EA Sports continues its full-court press into the mobile games space with NBA Live. Madden and FIFA delivered enjoyable football and soccer experiences, can the iPhone and iPod Touch hope to contain five-on-five basketball?
Loved
Under control: Honestly thought I'd hate the controls, considering this is five-on-five basketball with not a joystick in sight. But getting the hang of them - specifically knowing how much space your juke moves take up, so you can finish a dunk or pull-up jumper - you can run some entertaining, mostly arcade ball with occasional flourishes of realism. (Though, dunks and drives to the basic seemed to be a little too easy, allowing you to brute-force your way out of trouble most of the time.) A blue ball button controls both quick passing and your jukes (by flicking it in one of four directions) and so sometimes, you'll make a crossover when you want to kick out to the nearest man. But the offensive setup capably handles the most difficult part of video game basketball - ball distribution. Pressing and holding the blue button allows you to select a player to receive a pass, in case you have a man free on the wing and the AI isn't highlighting him. And a clipboard icon allows you to call basic plays, like a pick-and-roll or isolation. Defense, I didn't like how your man instantly became a step slower as soon as you switched over to control him. It made defending in transition - and the computer is much better running and gunning than running set plays - a total crapshoot. After a while you learn how to play a guy off the ball, get him in position, and pick up easy steals and blocks, which are your main forms of active defense as the rest is handled by AI.

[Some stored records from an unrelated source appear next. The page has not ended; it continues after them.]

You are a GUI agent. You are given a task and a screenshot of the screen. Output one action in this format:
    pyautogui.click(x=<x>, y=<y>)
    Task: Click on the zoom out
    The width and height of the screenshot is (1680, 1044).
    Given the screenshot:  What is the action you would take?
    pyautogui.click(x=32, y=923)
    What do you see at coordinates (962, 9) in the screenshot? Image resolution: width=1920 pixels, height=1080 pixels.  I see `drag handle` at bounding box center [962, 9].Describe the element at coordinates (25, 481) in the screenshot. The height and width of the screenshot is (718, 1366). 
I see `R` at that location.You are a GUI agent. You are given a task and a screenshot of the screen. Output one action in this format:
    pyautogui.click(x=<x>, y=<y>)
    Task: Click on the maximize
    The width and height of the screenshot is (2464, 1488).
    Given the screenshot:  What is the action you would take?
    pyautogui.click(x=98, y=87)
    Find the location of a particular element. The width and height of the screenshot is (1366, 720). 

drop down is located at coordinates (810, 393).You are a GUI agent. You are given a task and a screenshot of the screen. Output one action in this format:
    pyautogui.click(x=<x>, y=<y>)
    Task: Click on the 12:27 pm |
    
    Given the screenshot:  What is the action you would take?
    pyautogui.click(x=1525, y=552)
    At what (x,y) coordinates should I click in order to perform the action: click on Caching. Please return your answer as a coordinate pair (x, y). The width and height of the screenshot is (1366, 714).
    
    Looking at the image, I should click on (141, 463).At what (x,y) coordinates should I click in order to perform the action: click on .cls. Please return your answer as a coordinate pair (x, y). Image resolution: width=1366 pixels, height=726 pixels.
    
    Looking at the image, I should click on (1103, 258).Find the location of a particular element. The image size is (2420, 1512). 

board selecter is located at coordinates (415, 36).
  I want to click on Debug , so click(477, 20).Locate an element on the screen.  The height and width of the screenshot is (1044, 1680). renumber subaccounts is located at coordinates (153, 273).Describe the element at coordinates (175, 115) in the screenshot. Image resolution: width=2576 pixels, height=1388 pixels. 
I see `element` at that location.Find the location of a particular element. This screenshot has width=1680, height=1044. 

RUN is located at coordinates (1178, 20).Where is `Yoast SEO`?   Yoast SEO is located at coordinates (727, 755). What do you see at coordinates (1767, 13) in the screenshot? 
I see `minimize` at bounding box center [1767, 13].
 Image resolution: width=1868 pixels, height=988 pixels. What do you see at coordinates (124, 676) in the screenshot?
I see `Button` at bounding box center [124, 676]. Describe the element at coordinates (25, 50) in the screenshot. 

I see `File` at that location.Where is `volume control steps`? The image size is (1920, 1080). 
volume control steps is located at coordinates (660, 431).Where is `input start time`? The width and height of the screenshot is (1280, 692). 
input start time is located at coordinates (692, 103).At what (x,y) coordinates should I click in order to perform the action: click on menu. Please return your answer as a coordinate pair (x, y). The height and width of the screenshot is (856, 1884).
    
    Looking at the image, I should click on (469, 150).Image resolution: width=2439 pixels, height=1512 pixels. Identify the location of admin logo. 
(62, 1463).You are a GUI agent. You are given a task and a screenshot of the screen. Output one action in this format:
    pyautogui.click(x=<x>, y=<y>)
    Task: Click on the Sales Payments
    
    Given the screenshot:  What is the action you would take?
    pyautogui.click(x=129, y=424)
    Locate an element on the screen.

The Full Package: Like Madden, EA Sports shoehorns as much of its full console experience into this device as possible. You have a season, playoffs and a quick game mode at three levels of difficulty, for both AI and how fouls and penalties are called. At the easy level, backcourt violations, going out of bounds and three-second violations are nonexistent, and they give you breathing room to run your game without turning your learning process into nonstop punishment. In season mode you can go right up to 12 minute quarters and 82 games if your commute is that long. Trades and roster management are enabled, but the former is more like "move players as you wish," because there is no trade AI. (Hello, Dwight Howard-for-Nene trade!) Three-minute quarters for me produced enough results in the 30-40 point range to be satisfying.
Hated
Some Inconsistencies: My wi-fi access is on by default, and I was struggling with some bad framerate drops until I switched it off on a hunch. That seemed to help but there are still some inexplicable lags that make this finesse game feel a little clumsy. Although this is a device and not a game limitation, it feels very cramped playing on an NBA halfcourt with 10 guys on this size of a screen, from the broadcast angle. You can switch to a baseline view that magnifies things but I found the constant camera zooming and movement to be a little dizzying. Contesting shots and going for rebounds, especially in traffic, left me wondering whether I'd grabbed the miss or recovered the ball after a block. Marv Albert's commentary isn't helpful in telling me, either, as misses are either "Comes up short!" or "Off the mark!" or "Rejected emphatically!" His presence lends authenticity but is very, very repetitive. And finally, there were some puzzling AI sequences at the lower difficulties, especially in the final possessions of a quarter, where the opposing team would do things like pass the ball between two guys, repeatedly, or hold the ball until a 24-second violation sounded the horn.
NBA Live has enough of a learning curve, and a large enough price, to be a serious purchase and not an impulse buy. Those who enjoy video game basketball can pick it up easy enough. But you should have a lot of time or desire to play it on your mobile for you to see value in the title, because it requires exploration. It's clear NBA Live on the iPhone is also meant as an entry product to get you to think about its larger sibling. Ultimately, it succeeds, and does so without resorting to fun-size cop-outs like three-on-three, or dumbed-down controls.
NBA Live by EA Sports was developed by EA Mobile published by Electronic Arts for the iPhone and iPod Touch on Oct. 23. Retails for $9.99 USD. A copy of the game was given to us by the publisher for reviewing purposes. Played all game types and difficulties.)